Thermal photo-physiological responses of massive heat-resistant coral Porites lutea under fish predated versus non-predated conditions

Abstract

Abstract. Ricot M, Jeetun S, Joggee S, Kaullysing D, Taleb-Hossenkhan N, Bhagooli R. 2023. Thermal photo-physiological responses of massive heat-resistant coral Porites lutea under fish predated versus non-predated conditions. Indo Pac J Ocean Life 7: 38-47. Fish predation on corals leading to polyp and tissue loss has been identified as a significant stressor to corals and is often associated with reduced growth, reproduction, and even mortality. However, how climate change-driven ocean warming may impact such a biological stressor is yet to be thoroughly understood. This study aimed to assess elevated temperature’s effects on the photo-physiology of fish-predated and non-predated parts of the thermally resistant coral Porites lutea (Quoy & Gaimard, 1833). The objectives were to assess the photo-physiological parameters such as effective quantum yield at photosystem II (FPSII), relative maximum electron transport rate (rETRmax), maximum photo-chemical quenching (NPQmax), photosynthetic efficiency (?), photoinhibition (?) and Ik at fish bite-affected (BA) and non-affected (NA) coral parts at temperatures of 28°C and 32°C under low-light (10 µmol quanta m-2s-1) and moderate-light (110 µmol quanta m-2s-1) conditions for a duration of 48hr. FPSII, rETRmax and NPQmax were not negatively affected by fish predation conditions. Under moderate light, the rETRmax increased in the non-predated condition at 28°C but not at 32°C while the NPQmax exhibited a more pronounced increase at 32°C compared to the 28°C treatment.

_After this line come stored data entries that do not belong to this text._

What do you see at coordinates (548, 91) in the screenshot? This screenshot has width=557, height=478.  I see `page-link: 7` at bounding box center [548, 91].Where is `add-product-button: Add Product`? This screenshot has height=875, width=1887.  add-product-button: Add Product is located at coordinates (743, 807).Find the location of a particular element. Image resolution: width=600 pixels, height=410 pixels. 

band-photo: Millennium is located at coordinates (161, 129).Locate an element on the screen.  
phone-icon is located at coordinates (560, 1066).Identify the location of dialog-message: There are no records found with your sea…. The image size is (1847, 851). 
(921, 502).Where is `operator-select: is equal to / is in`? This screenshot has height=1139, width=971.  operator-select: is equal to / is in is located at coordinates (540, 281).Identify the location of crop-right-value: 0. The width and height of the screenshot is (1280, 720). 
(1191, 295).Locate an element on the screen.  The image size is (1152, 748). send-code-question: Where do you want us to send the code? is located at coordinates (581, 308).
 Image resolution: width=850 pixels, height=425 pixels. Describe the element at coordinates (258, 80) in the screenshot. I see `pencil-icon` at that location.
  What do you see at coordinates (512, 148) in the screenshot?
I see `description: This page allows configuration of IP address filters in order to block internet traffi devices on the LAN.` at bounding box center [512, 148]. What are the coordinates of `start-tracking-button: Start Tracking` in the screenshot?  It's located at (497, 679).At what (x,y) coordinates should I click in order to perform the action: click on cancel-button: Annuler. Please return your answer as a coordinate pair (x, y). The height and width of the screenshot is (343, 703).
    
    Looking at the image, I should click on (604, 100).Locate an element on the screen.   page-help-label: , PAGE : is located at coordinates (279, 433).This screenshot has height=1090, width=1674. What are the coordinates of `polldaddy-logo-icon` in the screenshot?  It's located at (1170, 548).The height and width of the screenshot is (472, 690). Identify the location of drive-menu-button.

The absence of significant declines in FPSII and rETRmax accompanied by a significant increase in NPQmax at 32°C is indicative of a lack of photo-inhibition and an active quenching of energy in a non-harmful way at PSII. No significant interactions of temperature and predation condition and light and predation condition were found, indicating that short-term exposure of 2 days to an elevated temperature of 32°C and moderate light intensity of 110 µmol quanta m-2s-1 did not result in any exacerbated negative photo-physiological impacts of fish predation in P. lutea. These findings suggest that both fish-predated and non-predated conditions in P. lutea are equally tolerant to the tested elevated temperature level. Thus, ocean warming events may not differentially impact their photosynthetic activities.